President Bush’s speech Monday night was the first by a president to take some noteworthy steps to fulfill his oath to “ensure that the laws are faithfully executed.” But, no mistakes can be made here. The American people are engaged, alert and dubious.

They have called for an immigration system where laws are enforced for decades, and no president has paid the slightest attention. Presidents Carter, Reagan, Bush, Clinton and Bush have talked the game but have never made any serious efforts to ensure enforcement. Many blame Congress, and Congress certainly deserves blame. But it is the president — the executive branch — that must enforce laws, not Congress.

In fact, on several occasions, Congress has passed laws and added funding for better immigration enforcement above the president’s requests. Changing laws and spending more money for enforcement will never work unless the branch of the government that is charged with law enforcement wants to enforce the laws.

No president in recent memory has ever demonstrated a will to see that our border and workplace laws are enforced — and, as a result, they have not been.

I am happy to see Mr. Bush go beyond talk and take some action. But a few steps, including calling out the National Guard, significant though they may be, will not change the pervasive illegality of our current immigration system to one that works. And the American people know it. Quite apart from the need to deal fairly and generously with the 11 million that have come and lived here for a significant period, we must confront the continued flow of more illegals into the country.

To do that, the president must assemble his top law enforcement officers, prosecutors and budget experts and tell them with clarity that it is now his policy to stop further illegal immigration into our country. He must tell them to review their policies and to promptly report to him the funds, personnel and equipment that each agency needs to make this happen.
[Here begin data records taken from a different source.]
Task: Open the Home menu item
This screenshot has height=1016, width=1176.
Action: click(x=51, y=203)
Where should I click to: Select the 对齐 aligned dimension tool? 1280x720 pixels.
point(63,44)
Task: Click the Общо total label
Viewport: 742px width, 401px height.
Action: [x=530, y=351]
He must present proposals to Congress to close the loopholes that exist in current law.

Specifically, these are some of the essential steps that must be taken to create a system of immigration that works and where the law is honored:

1. A significant increase in short-term detention space.Without detention space, the law enforcement officer who apprehends a lawbreaker has his work completely negated.The good news is that as border enforcement improves and as “catch and release” ends, the word will spread and fewer will try to come illegally and thus have to be detained. But more bed spaces are needed now.
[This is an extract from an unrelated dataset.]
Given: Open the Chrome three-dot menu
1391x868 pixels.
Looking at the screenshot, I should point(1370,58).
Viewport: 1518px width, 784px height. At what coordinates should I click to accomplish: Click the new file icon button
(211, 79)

2. Expanding border fencing and barriers is essential. This too will send a message to the world that we are serious about enforcement. Again, this clear message will result in fewer attempted crossings and reduced arrests. Indeed, Homeland Security Secretary Mike Chertoff recently told some senators that he favors 350 miles of new fencing plus 500 miles of vehicle barriers.A clear statement of affirmation of this policy by the president and immediate commencement of construction is needed.

3. The U.S. VISIT system that was authorized 10 years ago is not complete and far behind schedule. U.S. VISIT will record the entry and exit of everyone who enters or departs the United States. This system will be the cornerstone of any effective enforcement policy. The president must demand prompt completion of U.S. VISIT. Nothing will work without it. The delays are inexcusable.
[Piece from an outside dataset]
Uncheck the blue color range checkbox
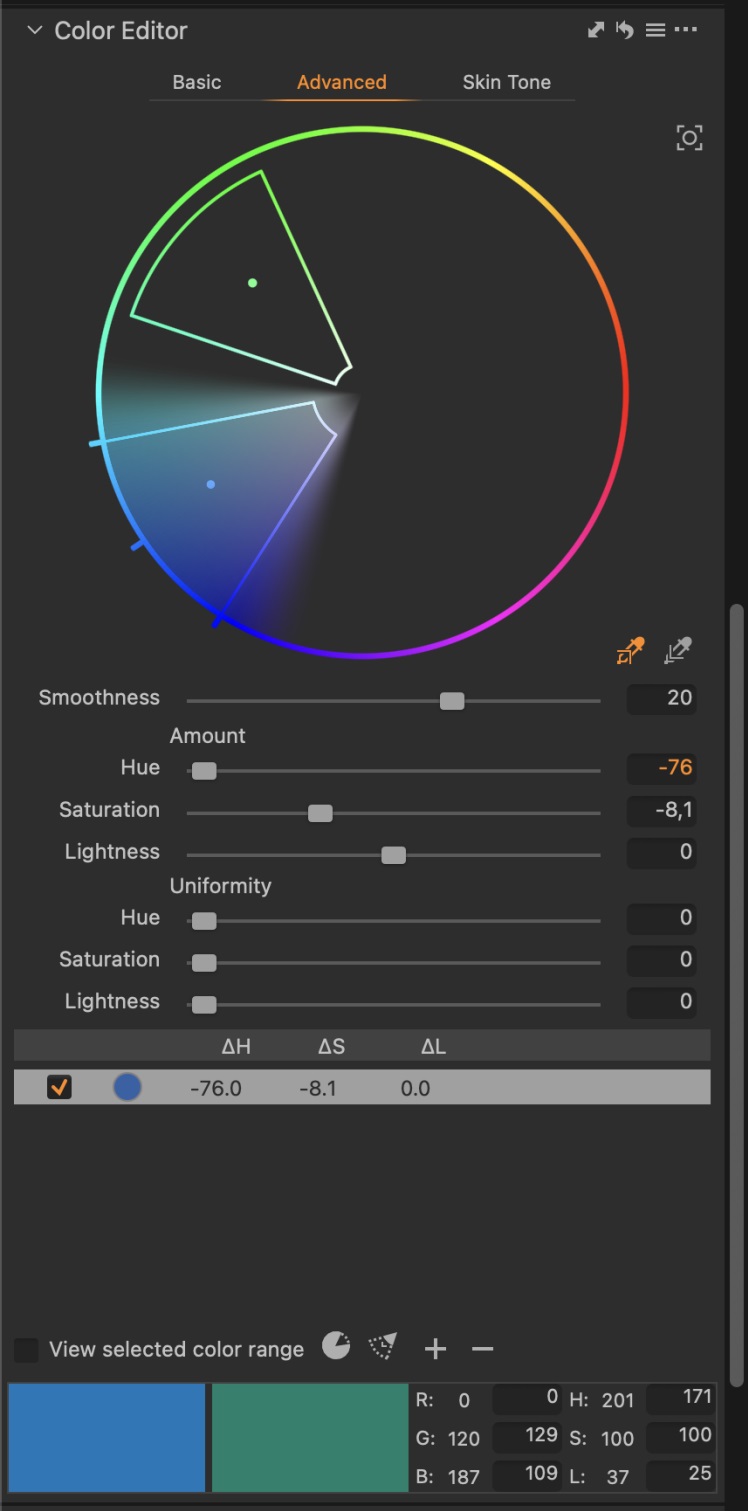Screen dimensions: 748x1511 [60, 1087]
4. We must create a workplace verification system that every employer can access to verify the legal status of potential employees. We now only have a “basic pilot program.” The full, effective operation of a workplace verification system is required for workplace enforcement. Employers must be told exactly what is required of them as they hire. We cannot wait.

5. In addition to utilizing the National Guard at the border, the president needs to call on the 700,000 state and local law enforcement officers to be the eyes and ears of immigration law enforcement. There are now fewer than 20,000 federal immigration enforcement officers. When state and local officers apprehend illegals in the course of their work and call on federal enforcement officers, federal immigration law enforcement must respond to them. The president must lead on this issue. It is so bad now that state and local officers don’t even bother to call.

Each of these steps is essential for any sound immigration system to work. They can be started now. They can be completed quickly. While they will cost money, they are affordable. If the president finds that more money, personnel, legal authority and equipment are needed, requests should be made to Congress at once.

Mr. Bush is a strong leader. When he wants something done in a hurry, he can get it done. He should be congratulated for taking some important steps to end the lawlessness of immigration. But, unless he promptly acts to jump-start these stalled initiatives, we are in for more of the same.

Sen. Jeff Sessions, Alabama Republican, is a member of the Senate Judiciary Committee.